CHESTER JEROME MULLEN
BERTHA WILLIAMS
1886 - 1958
1888 - 1964

Chester Jerome Mullen was born March 19, 1886, on the family ranch, south of Redding. He attended local schools, played in a band and participated in sports. Apparently he was about twenty when he became interested in photography; his earliest known pictures can be dated by the age of his subjects and were taken about 1908.

On September 16, 1917, when he was thirty-one, he married Bertha Williams, a widow two years younger than he. Chester could have helped build most of the eighteen houses on the 1200 block between Oregon and Court Streets during the 1930s. It is not known how many buildings Chester worked on, but someone said, "Chester helped build that Church, then he photographed it when it burned."

He broke his back in a fall while building the grandstand at Tiger Field and wore a brace for the rest of his life. He did not allow this to restrict his activities; his pictures are evidence of fishing and hiking trips.

Chester and Bertha led quiet lives, participating in church and community activities. They were surrounded by relatives; Uncle Tom Mullen's widow, Anna, lived across the street near Roy's house, Josie lived back of Anna's house on Court St. and his McNeil cousins lived in the next block on Court St. The McNeils left the County and Chester survived his siblings.

In 1939, Chester sold his property to Roy F. Brown for a furniture store and moved to Shasta home he and Roy had built. Chester died of valvular heart disease, May 16, 1958. Bertha sold all Chester's films and photography "junk" to Wanda Grooms and moved back to Redding, where she died January 26, 1964.

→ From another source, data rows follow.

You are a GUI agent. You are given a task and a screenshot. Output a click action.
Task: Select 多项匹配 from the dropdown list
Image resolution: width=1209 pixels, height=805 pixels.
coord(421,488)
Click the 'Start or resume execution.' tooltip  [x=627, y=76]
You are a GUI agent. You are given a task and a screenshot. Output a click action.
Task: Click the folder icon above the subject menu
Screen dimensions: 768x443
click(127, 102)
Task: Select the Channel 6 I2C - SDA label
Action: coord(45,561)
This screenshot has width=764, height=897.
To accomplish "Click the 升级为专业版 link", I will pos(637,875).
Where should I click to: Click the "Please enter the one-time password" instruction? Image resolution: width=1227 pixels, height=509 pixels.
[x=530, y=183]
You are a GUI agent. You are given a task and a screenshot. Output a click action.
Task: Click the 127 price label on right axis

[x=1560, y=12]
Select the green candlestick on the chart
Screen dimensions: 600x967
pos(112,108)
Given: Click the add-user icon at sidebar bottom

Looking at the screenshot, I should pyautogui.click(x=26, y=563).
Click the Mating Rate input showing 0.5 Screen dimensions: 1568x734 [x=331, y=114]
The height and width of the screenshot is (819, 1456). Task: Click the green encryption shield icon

In 1977, Wanda Grooms Adams was leaving Shasta County and she gave most of this collection to Shasta Historical Society. Thirty-two thousand were in this collection. And two thousand, nine hundred have been catalogued by our volunteers.

Webster traces the word "avocation" to Latin roots meaning "to call away". Photogaphy was definitely an avocation for Chester; it called him away from other activities to provide us with a wonderful pictorial history of life in the first half of the twentieth century.